The Autonomous Community of Navarra in northern Spain extends from just south of the Ebro River, northwards to the French border in the Pyranees. Wine growing is restricted to the southern half of the Community and becomes more concentrated near to the Ebro. Vines are divided geographically into two Denominacións de Origen (D.O.), with approximately one third belonging to D.O. Rioja and approximately two thirds belonging to the contiguous D.O. Navarra.
Wine growing in the region of D.O. Navarra dates back to Roman times and flourished in the Middle Ages. Pilgrims on the Camino de Santiago were both consumers and advocates of the wine, which became well known throughout northern Spain. The vineyard had to be replanted in the early 20th century following the arrival of Phylloxera in 1892. The new vineyards on American rootstocks were given over almost entirely to Garnacha, whereas the pre-Phylloxera vineyard is believed to have been much more diverse, though details are sketchy.
For most of the 20th century, the wine industry in Navarra was dominated by co-operatives who produced much bulk wine for export. Garnacha Tinta with its drought tolerance and high yields, was largely treated as a workhorse grape. In 1974, Garnacha Tinta made up 93% of the then 25,016 ha of vineyards. Much of the fruit was vinified to produce rosé wines, destined to be drunk not long after production and often showing oxidised notes. White cultivars then totalled 650 ha, roughly 2.5% of the D.O. Navarra vineyard.
Since 1990 the overall size of the D.O. Navarra vineyard has ebbed and flowed in response to economic factors. In response to changing consumer taste, winemakers have shifted from Garnacha-based rosés to red table wines based on a broader grape palate. To achieve this, many Garnacha vines have been removed and new cultivars, especially Tempranillo, Cabernet Sauvignon and Merlot, introduced into the D.O. Navarra vineyard. From 23,336 ha in 1974, to ca. 10,000 ha in 1995 to 2,632 ha in 2012, the removal of Garnacha has been ruthless and relentless.
Part of the transformation has been facilitated by the increasing availability of irrigation water which, in 2005, meant that for the first time more vineyard area was irrigated than dry farmed. This has given farmers greater opportunity to plant non-Garnacha cultivars, as well as non-vine crops.

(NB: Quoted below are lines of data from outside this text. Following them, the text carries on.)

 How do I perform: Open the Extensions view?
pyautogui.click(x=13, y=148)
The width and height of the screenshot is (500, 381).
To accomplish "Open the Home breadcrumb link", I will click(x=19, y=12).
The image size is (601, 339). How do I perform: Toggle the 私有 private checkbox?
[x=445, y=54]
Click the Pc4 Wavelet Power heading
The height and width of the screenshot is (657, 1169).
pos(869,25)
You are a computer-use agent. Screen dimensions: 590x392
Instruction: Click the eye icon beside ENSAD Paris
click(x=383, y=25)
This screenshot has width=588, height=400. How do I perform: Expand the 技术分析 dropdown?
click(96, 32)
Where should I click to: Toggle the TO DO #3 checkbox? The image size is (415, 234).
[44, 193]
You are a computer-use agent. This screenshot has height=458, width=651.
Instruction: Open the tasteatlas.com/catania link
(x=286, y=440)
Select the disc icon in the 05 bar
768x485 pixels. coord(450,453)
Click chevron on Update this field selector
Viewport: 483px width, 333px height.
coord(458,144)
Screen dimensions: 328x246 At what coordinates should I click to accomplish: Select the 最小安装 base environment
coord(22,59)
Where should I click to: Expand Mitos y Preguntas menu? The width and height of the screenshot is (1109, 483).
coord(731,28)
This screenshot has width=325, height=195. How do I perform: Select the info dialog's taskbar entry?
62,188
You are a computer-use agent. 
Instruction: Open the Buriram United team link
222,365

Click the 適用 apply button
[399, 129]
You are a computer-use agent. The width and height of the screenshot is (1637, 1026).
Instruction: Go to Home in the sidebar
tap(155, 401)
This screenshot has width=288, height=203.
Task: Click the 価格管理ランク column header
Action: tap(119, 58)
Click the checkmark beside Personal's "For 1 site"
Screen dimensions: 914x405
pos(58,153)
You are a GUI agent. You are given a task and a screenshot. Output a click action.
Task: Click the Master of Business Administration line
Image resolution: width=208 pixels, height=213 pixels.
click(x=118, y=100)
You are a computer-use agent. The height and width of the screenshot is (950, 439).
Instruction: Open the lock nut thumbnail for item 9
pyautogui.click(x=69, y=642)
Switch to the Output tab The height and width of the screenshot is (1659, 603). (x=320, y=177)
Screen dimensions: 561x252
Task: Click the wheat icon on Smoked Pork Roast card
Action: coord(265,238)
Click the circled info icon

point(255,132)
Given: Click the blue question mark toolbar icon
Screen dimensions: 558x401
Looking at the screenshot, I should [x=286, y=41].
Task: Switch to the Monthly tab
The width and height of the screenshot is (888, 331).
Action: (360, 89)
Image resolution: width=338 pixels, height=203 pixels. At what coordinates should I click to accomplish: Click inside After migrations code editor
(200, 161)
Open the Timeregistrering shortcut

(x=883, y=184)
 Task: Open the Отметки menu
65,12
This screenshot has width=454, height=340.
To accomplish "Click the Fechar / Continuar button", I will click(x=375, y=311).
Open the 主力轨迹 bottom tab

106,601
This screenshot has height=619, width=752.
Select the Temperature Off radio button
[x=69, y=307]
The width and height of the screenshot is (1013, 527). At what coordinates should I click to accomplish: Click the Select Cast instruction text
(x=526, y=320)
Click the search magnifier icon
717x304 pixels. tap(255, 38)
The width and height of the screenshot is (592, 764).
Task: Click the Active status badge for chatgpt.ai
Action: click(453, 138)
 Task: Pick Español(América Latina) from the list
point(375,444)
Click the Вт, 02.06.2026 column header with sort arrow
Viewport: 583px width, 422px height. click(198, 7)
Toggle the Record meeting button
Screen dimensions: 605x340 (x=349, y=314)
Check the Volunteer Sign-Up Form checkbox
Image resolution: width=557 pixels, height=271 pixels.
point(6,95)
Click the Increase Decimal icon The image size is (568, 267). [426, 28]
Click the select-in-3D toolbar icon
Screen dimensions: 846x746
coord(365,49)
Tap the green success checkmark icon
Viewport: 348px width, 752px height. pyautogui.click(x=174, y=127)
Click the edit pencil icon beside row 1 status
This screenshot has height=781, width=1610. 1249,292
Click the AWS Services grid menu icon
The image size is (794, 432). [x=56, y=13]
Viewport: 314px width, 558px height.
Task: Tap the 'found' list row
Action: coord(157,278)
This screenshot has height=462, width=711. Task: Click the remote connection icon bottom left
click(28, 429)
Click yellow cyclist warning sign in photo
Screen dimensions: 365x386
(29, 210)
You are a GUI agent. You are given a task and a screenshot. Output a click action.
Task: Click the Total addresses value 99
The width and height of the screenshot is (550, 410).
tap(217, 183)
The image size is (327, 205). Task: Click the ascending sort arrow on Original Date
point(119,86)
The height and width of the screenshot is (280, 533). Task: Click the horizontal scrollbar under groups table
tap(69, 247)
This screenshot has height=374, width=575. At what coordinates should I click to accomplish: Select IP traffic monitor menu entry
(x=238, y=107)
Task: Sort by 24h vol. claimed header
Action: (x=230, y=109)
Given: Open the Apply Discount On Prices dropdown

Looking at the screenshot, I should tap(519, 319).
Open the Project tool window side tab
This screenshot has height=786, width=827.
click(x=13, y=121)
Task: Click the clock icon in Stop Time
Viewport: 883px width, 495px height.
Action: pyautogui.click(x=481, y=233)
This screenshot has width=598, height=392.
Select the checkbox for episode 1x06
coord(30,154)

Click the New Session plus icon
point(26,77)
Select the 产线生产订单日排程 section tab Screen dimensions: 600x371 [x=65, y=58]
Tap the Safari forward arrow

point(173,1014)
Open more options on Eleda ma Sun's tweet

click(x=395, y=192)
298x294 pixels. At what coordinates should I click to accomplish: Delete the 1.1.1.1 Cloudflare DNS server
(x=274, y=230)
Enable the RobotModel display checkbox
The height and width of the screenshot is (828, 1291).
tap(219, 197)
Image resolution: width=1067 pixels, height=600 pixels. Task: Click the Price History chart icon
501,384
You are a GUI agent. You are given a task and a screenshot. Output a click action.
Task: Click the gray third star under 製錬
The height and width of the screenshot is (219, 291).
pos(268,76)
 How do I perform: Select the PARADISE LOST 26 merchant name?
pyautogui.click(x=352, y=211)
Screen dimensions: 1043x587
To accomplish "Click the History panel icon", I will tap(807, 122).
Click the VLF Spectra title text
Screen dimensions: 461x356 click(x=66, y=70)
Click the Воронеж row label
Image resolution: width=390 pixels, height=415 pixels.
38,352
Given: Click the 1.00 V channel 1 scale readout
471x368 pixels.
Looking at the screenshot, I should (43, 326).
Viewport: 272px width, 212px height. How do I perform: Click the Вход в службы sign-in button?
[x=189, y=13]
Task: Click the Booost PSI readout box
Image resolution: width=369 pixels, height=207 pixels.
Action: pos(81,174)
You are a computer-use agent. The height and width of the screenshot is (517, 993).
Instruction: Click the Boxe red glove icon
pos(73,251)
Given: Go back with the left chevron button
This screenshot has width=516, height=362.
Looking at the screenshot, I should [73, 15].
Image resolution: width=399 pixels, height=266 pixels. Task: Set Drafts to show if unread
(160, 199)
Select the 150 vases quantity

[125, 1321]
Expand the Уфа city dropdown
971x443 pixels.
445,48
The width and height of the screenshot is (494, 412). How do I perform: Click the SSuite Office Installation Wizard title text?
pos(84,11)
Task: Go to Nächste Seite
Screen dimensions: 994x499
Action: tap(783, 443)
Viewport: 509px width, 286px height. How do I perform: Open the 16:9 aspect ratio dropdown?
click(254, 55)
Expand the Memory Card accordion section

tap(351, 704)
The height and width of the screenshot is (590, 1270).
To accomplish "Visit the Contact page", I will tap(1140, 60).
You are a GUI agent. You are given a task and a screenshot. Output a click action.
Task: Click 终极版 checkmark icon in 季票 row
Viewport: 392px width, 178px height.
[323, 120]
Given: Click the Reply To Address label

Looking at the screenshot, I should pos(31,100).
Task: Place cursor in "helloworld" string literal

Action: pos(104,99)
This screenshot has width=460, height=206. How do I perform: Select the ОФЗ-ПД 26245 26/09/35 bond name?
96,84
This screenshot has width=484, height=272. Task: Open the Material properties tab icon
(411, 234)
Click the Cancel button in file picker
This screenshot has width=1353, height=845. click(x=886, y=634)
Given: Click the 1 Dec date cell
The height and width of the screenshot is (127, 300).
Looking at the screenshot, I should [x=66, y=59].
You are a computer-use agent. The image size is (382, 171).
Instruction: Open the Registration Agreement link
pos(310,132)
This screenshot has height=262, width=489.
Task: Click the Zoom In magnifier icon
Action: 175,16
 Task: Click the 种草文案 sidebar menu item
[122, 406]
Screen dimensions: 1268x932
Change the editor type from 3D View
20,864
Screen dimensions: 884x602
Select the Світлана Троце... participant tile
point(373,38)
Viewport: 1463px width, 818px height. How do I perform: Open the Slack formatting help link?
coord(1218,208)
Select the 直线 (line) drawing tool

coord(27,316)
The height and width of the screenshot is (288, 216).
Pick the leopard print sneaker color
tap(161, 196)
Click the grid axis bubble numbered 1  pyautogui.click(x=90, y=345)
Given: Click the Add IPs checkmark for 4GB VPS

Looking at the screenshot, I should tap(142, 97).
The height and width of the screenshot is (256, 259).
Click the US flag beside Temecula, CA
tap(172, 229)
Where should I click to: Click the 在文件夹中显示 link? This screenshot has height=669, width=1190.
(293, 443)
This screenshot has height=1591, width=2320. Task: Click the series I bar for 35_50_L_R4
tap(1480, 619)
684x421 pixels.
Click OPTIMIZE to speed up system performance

The D.O. Navarra vineyard of 2012 is almost unrecognisable compared to how it was composed forty years previously. Is this a good thing? If you hold to the view that a region’s vineyard composition reflects centuries of experimentation by small farmers and gradual selection of cultivars to those most suitable to the available terroir, then this could be the stuff of nightmares. Much of the work on determining suitable cultivars and clones has taken place in the last 25 years at La Estación de Viticultura y Enología de Navarra (EVENA). There can be do denying that the region is now producing many excellent wines, especially full-bodied reds. Navarra has reinvented itself and is now an exciting wine region producing wines in a variety of styles and at a range of price points. Let’s hope that climate change does not scupper the ambitions of experimental viticulturalists and wine producers alike.